In Problems 29 and 30 use (22) or (23) to obtain the given result.

\({J_0}(x) = {J_{ - 1}}(x) = {J_1}(x)\)

Short answer

The obtained integral is \(J_0'(x) = - {J_1}(x) = {J_{ - 1}}(x)\).

Step-by-step solution

Step 1:Define differential recurrence relation.

Recurrence formulas that relate Besselfunctions of different orders are important in theory and in applications.

\(\frac{d}{{dx}}\left( {{x^{ - v}}{J_v}(x)} \right) = - {x^{ - v}}{J_{v + 1}}(x)\)… (1)

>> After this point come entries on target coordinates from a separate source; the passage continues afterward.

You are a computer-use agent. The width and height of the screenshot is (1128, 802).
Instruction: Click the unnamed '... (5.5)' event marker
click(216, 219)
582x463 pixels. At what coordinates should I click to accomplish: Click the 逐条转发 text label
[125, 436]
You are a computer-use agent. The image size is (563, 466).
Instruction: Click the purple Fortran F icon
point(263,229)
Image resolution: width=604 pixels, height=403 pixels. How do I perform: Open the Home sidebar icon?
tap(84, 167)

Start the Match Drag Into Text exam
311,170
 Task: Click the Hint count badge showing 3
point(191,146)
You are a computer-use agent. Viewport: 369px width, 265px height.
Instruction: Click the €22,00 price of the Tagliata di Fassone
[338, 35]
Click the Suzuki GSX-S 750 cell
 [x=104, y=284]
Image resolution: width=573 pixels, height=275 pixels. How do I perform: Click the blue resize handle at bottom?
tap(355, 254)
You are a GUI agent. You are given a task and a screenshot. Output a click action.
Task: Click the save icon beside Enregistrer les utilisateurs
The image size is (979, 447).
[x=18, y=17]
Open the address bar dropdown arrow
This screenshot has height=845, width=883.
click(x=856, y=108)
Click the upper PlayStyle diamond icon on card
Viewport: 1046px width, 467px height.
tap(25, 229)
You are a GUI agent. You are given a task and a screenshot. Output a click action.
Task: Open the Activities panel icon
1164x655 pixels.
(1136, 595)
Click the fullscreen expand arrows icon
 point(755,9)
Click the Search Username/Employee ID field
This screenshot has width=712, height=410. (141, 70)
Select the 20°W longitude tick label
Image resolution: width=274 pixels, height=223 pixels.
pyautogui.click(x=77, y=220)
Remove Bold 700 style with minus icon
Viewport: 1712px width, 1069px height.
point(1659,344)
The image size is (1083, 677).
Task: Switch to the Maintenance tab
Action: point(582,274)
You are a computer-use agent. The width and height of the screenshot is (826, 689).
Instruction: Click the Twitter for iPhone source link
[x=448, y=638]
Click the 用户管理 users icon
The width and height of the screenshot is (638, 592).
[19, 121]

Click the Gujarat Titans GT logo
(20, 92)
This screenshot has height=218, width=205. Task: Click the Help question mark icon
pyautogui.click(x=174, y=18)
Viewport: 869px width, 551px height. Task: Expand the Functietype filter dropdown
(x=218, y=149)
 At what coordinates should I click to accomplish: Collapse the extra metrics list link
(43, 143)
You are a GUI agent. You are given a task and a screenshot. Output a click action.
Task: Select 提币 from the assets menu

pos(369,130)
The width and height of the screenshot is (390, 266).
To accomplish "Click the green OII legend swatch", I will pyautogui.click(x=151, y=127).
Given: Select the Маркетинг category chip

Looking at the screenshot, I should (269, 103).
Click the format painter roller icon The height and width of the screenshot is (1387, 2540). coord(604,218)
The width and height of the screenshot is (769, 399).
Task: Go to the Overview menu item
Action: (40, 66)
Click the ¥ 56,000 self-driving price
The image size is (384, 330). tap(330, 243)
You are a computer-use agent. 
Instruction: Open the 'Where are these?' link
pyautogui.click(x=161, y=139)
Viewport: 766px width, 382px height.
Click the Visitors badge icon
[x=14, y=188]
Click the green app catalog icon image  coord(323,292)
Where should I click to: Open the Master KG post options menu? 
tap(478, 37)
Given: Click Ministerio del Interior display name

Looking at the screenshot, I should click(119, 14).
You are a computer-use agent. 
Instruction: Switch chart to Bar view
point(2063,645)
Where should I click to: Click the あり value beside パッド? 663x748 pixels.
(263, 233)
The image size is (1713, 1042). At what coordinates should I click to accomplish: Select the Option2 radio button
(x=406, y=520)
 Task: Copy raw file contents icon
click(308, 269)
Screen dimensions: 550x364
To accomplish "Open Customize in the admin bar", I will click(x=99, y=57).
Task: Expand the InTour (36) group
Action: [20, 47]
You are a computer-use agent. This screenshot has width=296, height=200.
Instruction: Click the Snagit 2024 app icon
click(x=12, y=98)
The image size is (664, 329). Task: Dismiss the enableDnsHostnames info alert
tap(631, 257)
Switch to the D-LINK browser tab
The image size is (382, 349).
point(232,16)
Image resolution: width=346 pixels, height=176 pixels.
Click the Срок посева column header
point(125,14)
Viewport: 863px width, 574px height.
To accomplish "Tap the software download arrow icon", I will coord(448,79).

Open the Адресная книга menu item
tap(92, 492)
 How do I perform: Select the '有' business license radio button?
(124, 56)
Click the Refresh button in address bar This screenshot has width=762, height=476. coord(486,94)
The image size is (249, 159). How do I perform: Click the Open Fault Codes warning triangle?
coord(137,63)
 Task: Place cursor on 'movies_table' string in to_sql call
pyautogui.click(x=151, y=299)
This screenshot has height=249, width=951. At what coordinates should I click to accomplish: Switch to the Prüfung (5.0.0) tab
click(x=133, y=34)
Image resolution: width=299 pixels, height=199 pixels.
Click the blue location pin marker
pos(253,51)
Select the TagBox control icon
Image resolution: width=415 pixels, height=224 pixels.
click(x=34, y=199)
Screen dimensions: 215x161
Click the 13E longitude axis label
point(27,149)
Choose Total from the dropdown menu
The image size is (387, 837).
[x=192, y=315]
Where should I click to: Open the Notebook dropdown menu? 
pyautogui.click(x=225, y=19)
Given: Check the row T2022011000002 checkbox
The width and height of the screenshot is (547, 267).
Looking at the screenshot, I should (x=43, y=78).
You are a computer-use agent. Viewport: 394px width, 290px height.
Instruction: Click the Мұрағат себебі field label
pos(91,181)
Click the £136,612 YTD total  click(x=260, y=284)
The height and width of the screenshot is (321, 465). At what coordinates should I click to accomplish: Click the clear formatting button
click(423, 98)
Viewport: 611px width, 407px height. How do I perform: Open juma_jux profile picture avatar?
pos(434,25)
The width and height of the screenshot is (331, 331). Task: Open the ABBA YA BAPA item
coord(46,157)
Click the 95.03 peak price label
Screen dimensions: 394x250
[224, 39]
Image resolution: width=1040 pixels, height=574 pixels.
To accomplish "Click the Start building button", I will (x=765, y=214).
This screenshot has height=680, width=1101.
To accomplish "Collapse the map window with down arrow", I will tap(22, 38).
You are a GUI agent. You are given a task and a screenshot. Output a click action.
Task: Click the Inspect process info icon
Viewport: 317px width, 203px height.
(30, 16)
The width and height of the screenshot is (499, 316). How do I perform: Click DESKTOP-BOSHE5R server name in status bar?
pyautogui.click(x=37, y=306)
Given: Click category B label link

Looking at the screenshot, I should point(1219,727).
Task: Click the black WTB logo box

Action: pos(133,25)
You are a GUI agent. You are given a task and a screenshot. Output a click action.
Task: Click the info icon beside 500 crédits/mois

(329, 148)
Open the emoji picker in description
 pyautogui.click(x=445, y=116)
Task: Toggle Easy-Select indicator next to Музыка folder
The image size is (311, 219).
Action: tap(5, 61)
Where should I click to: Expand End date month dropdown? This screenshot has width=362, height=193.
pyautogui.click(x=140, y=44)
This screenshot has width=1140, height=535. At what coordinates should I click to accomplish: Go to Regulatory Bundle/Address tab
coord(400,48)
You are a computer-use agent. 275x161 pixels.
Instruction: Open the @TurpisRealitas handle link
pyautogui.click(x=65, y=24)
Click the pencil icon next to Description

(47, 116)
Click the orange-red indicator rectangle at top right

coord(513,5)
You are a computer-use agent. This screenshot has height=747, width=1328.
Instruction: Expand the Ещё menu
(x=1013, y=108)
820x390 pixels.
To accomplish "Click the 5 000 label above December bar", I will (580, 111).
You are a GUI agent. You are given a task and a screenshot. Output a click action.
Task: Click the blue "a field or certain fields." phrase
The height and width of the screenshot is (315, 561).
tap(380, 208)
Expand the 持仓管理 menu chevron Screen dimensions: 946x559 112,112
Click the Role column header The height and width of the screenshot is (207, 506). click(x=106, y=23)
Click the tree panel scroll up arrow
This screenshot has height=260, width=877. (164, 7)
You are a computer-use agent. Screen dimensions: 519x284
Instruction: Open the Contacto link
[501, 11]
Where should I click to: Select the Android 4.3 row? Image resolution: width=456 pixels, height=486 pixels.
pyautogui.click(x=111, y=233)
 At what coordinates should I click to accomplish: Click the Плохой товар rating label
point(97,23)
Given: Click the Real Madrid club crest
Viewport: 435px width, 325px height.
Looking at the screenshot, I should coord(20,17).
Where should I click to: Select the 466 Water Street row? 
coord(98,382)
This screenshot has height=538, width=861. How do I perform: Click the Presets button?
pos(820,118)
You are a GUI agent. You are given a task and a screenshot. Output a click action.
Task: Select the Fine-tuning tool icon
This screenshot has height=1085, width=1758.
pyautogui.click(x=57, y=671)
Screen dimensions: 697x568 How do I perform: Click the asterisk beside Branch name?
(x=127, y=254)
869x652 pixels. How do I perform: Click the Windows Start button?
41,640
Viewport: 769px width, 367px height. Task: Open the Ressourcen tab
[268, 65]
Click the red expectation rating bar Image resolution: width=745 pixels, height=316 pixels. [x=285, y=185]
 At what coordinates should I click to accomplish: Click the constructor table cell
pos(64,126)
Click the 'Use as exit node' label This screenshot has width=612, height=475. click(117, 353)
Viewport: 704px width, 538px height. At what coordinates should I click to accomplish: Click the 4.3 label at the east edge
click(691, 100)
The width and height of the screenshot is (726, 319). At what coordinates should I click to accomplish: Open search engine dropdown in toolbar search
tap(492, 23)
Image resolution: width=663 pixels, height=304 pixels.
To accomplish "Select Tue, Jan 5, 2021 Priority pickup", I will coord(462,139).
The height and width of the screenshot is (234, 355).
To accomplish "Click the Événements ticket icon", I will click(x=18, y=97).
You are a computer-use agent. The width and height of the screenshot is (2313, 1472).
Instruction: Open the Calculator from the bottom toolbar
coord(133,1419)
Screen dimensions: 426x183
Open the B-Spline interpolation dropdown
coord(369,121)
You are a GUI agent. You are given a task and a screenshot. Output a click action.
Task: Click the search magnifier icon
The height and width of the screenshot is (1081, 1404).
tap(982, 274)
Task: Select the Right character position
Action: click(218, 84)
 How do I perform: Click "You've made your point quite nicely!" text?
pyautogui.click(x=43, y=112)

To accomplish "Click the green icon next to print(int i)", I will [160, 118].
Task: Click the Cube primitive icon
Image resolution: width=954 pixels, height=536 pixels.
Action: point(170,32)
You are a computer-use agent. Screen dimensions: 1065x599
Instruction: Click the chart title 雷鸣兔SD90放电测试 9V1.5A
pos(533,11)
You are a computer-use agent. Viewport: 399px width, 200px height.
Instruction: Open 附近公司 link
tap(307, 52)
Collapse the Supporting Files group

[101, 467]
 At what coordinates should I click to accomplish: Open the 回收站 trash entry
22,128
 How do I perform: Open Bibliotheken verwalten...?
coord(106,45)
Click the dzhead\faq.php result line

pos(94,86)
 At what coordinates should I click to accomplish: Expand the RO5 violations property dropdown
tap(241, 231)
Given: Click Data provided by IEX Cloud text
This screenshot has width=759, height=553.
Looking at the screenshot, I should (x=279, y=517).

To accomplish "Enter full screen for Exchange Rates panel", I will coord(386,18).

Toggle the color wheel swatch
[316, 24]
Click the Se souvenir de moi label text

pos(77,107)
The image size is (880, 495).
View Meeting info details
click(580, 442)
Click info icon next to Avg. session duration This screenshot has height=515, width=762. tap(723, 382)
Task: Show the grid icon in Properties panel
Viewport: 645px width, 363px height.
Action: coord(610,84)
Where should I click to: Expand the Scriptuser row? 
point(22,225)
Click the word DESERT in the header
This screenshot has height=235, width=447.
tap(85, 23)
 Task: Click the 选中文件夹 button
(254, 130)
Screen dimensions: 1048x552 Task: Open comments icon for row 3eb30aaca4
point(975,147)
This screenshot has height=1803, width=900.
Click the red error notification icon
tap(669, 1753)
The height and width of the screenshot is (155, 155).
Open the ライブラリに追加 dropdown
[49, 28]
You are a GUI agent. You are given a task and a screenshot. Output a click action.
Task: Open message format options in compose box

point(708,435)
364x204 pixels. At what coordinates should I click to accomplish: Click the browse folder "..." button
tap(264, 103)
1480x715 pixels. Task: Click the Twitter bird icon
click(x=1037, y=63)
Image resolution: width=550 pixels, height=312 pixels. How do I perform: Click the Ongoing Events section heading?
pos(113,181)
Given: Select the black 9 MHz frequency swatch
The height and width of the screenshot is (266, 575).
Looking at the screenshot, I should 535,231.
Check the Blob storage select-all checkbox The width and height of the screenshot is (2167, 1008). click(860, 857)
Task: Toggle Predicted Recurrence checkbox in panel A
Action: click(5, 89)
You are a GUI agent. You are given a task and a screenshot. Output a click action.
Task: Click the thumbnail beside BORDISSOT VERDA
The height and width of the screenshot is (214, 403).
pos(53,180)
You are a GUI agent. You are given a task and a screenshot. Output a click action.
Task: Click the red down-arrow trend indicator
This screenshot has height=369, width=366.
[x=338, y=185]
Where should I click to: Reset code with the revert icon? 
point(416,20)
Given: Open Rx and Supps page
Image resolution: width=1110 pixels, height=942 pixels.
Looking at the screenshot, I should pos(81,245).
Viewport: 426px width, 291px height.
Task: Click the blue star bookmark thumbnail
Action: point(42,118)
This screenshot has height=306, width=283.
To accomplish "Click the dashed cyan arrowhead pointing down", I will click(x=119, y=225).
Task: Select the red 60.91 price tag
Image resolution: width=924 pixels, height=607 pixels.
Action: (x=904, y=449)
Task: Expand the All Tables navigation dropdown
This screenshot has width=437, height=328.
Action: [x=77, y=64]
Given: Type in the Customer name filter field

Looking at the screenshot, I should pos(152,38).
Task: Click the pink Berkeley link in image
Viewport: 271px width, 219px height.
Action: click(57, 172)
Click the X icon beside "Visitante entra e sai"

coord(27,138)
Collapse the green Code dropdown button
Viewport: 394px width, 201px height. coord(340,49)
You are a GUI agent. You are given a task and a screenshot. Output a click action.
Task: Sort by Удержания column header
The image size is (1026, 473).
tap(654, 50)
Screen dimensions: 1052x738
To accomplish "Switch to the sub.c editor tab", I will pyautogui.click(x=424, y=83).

\(\frac{d}{{dx}}\left( {{x^v}{J_v}(x)} \right) = {x^v}{J_{v - 1}}(x)\) … (2)

Obtain the integration.

Substitute the value\(v = 0\)in the equation (1).

\(\begin{aligned}\frac{d}{{dx}}\left( {{x^0}{J_0}(x)} \right) = - {x^0}{J_{0 + 1}}(x)\\\frac{d}{{dx}}\left( {{J_0}(x)} \right) = {J_1}(x)\end{aligned}\)

\(J_0'(x) = - {J_1}(x)\) … (3)

Substitute the value\(v = 0\)in the equation (2).

\(\begin{aligned}\frac{d}{{dx}}\left( {{x^0}{J_0}(x)} \right) = {x^0}{J_{0 - 1}}(x)\\\frac{d}{{dx}}\left( {{J_0}(x)} \right) = {J_{ - 1}}(x)\end{aligned}\)

\(J_0'(x) = {J_{ - 1}}(x)\) … (4)

From (3) and (4) yields the result,

\(J_0'(x) = - {J_1}(x) = {J_{ - 1}}(x)\)